Croquis de Russie
Publié le 1 février 2013 | Par Agnès Blais
Les réfugiés du printemps arabe
Aujourd’hui, je veux parler de tous ces réfugiés du Moyen-Orient qui arrivent en Russie. Même si le cœur n’y est pas. C’est que je suis troublée. Henrik vient de m’appeler d’Obninsk, une ville située à 3 heures de train de Moscou, dans la région de Kaluga, où il fait quelques ménages comme travail. On l’a attaqué, encore, parce qu’il est gai. On lui a brisé le nez, encore, et les dents, encore. Je n’en sais pas plus. Trop de larmes étouffaient ses mots. Le 31 octobre 2012, Henrik a finalement reçu le statut de réfugié pour les États-Unis. Nous avions fêté cette excellente nouvelle. Depuis, l’ambassade américaine effectue une vérification… Combien de temps encore pour l’accomplir?
Égypte, Tunisie, Jordanie, Syrie
Ce n’est pourtant pas le seul drame qui se joue en ce moment en Russie. Depuis quelques mois, plusieurs réfugiés arrivent du Moyen-Orient et cognent à la porte de l’association Assistance civique, à Moscou, où je fais mon terrain de recherche. D’abord des Coptes d’Égypte, puis des Tunisiens, des Palestiniens déjà réfugiés en Jordanie. Les Syriens sont également nombreux. Ils viennent pour la plupart de milieux assez aisés, mais arrivent dans la précarité. Ils nous montrent des vidéos des manifestations. Tous fuient l’islamisation et la guerre.
«Au Caire, je ne peux pas travailler comme avocat parce que je suis Copte, raconte l’un d’eux. Je travaillais au magasin de mon père, mais maintenant que je suis marié et que j’ai un fils, ce salaire ne suffit plus. Avant la révolution, nous avions un dictateur au pouvoir et la vie était difficile pour nous, mais maintenant, c’est pire. Depuis que les Frères musulmans ont pris le pouvoir, ma femme se fait insulter ou cracher dessus dans la rue et elle ne peut plus travailler parce qu’elle ne porte pas le foulard. Puis on a brûlé la maison de nos voisins, Coptes aussi. »
– Pourquoi êtes-vous venu en Russie?
– C’est la seule ambassade qui m’a donné un visa de touriste. J’ai tenté le Canada, les États-Unis, l’Europe, mais ils ont tous refusé.

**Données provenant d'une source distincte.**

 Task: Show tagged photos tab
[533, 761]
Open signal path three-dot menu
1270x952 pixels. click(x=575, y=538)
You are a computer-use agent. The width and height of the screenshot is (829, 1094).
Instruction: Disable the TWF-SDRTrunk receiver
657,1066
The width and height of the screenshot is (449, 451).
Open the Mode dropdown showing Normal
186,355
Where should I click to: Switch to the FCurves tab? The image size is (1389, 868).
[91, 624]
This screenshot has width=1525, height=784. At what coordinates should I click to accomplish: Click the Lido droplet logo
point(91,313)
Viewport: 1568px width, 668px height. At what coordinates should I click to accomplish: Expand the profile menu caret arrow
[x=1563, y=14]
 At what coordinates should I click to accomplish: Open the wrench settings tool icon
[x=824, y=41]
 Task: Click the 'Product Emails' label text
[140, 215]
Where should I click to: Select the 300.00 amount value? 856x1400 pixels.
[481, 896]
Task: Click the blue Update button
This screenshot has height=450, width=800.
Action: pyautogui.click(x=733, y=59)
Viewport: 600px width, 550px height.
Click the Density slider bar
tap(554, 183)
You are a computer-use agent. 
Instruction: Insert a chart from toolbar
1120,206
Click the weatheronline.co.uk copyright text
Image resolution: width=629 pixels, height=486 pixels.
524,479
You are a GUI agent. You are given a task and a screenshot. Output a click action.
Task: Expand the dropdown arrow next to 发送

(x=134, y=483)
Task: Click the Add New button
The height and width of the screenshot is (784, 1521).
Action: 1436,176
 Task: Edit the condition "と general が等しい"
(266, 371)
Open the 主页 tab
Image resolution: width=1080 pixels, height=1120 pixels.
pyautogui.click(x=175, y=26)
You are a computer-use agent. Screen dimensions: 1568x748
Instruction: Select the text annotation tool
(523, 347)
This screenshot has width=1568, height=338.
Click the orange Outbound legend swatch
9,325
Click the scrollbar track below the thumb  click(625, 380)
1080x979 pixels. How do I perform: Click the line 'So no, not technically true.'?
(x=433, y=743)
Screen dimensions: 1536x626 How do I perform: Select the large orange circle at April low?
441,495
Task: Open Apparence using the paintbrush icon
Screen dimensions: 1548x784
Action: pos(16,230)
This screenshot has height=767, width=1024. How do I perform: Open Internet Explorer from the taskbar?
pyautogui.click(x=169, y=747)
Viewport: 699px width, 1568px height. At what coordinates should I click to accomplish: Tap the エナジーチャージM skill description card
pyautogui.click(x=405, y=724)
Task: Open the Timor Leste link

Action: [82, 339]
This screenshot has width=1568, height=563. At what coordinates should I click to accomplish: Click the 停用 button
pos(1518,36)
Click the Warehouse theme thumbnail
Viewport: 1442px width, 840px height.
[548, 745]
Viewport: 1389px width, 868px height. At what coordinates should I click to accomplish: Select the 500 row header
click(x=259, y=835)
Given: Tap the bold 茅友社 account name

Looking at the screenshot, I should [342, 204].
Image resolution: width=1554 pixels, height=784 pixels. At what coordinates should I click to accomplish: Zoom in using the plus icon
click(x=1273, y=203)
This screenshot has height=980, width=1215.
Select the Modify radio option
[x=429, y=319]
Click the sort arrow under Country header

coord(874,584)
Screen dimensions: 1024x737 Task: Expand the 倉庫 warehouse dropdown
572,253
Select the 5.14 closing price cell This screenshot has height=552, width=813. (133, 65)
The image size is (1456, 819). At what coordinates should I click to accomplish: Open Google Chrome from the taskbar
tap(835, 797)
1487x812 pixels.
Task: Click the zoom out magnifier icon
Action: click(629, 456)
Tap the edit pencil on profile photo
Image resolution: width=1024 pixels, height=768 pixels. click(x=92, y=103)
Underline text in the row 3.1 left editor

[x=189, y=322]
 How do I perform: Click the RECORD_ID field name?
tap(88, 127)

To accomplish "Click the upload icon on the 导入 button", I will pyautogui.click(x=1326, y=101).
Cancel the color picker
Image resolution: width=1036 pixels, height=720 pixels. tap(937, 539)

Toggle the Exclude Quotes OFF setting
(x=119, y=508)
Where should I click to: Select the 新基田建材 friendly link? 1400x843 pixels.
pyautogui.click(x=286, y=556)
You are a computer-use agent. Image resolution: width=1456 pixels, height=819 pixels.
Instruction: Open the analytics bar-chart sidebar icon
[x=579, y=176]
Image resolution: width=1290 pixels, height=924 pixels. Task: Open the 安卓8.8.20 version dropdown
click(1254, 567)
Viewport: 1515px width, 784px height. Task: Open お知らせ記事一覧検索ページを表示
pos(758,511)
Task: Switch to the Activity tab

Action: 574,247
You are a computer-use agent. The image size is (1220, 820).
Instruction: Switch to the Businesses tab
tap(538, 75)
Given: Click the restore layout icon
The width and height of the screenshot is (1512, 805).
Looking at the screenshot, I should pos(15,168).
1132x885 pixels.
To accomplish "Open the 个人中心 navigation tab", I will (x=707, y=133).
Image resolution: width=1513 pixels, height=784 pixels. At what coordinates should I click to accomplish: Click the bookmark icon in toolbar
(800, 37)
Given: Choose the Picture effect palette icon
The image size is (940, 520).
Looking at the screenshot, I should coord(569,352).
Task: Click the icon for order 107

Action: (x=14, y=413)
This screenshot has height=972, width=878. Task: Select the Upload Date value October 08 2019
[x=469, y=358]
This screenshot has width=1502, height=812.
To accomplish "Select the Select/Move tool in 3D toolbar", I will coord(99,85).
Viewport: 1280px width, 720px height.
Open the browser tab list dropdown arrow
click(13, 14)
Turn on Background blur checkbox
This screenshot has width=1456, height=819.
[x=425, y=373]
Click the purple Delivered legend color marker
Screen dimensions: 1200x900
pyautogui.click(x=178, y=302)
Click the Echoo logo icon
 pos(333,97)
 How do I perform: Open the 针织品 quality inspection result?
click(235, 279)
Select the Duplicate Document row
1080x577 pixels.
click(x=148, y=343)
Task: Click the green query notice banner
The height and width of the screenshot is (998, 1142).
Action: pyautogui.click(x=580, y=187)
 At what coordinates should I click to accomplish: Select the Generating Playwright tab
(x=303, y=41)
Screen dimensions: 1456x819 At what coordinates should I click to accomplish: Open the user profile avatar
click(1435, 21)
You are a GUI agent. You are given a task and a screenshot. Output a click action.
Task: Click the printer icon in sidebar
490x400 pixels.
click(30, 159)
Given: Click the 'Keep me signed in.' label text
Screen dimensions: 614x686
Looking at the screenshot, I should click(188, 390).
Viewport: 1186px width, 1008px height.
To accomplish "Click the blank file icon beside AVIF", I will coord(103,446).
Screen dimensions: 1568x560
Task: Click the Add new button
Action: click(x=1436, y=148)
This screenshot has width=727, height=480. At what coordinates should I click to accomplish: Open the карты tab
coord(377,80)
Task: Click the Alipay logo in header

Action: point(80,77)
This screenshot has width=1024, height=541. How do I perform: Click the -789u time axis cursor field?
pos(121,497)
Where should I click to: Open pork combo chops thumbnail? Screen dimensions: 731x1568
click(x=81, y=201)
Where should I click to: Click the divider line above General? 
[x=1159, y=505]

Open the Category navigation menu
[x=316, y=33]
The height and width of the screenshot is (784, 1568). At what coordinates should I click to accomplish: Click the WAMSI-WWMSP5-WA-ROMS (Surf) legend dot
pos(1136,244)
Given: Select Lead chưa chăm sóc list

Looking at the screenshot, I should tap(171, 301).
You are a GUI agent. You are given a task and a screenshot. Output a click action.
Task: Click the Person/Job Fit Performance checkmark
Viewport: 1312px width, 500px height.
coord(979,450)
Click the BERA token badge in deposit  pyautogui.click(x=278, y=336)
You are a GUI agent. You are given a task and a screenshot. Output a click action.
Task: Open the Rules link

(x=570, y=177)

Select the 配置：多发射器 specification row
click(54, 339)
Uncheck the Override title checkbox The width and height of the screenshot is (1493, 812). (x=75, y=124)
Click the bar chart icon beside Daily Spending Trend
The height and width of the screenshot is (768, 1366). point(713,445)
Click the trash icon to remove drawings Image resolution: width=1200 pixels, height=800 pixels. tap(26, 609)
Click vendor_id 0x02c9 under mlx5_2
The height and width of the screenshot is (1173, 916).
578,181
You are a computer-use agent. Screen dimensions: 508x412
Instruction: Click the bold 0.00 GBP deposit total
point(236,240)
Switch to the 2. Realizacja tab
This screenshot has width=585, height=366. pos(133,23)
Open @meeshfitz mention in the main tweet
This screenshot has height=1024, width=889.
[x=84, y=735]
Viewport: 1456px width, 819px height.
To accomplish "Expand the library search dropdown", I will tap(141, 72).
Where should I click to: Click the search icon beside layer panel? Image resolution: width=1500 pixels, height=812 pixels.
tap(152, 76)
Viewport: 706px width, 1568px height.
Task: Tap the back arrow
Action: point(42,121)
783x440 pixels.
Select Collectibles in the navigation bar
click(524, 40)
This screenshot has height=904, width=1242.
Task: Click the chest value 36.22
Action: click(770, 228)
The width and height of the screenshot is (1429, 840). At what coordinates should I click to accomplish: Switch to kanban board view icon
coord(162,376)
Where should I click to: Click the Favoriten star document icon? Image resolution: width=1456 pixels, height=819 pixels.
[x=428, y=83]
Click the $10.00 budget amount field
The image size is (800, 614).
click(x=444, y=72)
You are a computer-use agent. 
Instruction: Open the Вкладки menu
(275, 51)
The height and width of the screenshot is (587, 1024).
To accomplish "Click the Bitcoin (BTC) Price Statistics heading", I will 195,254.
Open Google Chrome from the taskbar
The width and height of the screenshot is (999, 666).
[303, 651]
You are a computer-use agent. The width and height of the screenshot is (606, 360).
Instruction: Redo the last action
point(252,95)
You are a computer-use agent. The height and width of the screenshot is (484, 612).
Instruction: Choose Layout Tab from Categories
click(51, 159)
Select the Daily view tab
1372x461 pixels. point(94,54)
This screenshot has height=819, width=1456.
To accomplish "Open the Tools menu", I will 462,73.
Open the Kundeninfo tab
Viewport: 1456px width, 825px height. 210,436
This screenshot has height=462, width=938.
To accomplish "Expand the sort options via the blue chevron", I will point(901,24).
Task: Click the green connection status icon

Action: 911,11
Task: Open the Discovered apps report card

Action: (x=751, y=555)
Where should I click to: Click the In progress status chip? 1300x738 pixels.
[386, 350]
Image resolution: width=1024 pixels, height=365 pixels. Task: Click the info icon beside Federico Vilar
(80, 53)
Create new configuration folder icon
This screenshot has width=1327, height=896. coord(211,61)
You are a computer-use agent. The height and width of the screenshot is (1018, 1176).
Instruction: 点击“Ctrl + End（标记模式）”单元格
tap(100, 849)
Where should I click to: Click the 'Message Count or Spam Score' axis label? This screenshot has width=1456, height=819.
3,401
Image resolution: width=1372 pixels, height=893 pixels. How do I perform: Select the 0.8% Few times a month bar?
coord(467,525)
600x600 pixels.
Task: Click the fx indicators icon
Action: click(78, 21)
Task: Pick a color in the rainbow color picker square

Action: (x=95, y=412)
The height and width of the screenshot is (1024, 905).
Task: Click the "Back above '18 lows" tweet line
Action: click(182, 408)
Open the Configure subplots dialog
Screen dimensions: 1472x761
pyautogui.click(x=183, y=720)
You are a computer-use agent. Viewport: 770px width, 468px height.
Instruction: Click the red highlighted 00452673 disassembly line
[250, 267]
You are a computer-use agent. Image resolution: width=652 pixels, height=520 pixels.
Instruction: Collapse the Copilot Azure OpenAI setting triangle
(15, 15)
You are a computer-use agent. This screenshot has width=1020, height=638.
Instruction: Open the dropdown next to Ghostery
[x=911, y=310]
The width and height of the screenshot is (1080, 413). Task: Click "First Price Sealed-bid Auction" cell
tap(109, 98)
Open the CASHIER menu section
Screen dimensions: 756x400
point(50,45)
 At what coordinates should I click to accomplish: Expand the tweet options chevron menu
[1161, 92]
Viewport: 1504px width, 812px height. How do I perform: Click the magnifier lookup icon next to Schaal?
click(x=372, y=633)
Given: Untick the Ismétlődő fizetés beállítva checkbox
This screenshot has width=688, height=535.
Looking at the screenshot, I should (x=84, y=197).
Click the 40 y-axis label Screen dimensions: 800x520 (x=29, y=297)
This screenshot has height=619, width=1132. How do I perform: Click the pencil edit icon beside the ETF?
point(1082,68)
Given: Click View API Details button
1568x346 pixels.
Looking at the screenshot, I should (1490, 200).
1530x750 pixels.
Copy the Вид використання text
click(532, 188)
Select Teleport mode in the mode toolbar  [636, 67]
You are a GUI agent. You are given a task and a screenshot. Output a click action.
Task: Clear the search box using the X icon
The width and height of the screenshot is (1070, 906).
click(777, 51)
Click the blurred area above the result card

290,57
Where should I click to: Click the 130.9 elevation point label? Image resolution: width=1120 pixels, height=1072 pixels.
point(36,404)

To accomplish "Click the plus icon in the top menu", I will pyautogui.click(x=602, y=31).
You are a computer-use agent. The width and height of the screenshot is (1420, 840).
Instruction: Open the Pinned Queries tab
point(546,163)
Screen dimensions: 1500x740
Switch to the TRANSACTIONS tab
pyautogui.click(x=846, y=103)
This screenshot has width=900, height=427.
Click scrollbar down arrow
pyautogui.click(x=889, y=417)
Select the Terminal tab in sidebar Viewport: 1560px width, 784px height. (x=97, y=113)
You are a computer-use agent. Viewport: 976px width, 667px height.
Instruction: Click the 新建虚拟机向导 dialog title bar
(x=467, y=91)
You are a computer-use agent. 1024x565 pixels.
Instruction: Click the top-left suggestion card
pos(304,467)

Mon amie russe Katia a épousé un médecin tunisien venant d’une famille d’intellectuels aisés. En ce moment, son mari travaille en Libye, car là-bas on manque de médecins. Katia a vécu 7 ans en Tunisie. Elle est rentrée en Russie avec sa fille Mariam avant que la révolution n’éclate, craignant de ne plus pouvoir quitter le pays après. «La frontière entre l’Islam modéré et radical est très mince, quelqu’un peut facilement passer de l’un à l’autre», analyse-t-elle. Tout récemment, un prédicateur tunisien qui a ses entrées au pouvoir a recommandé que les femmes ne conduisent une auto qu’à l’intérieur de leur ville, pas entre les villes, au cas où une panne les laisserait dans un état de «vulnérabilité» pernicieux (la phrase originale a fait l’objet de commentaires –voir plus bas– et été modifiée après vérification le 6 février 2013). Katia, jeune femme russe, athée, psychologue, se sentait en danger.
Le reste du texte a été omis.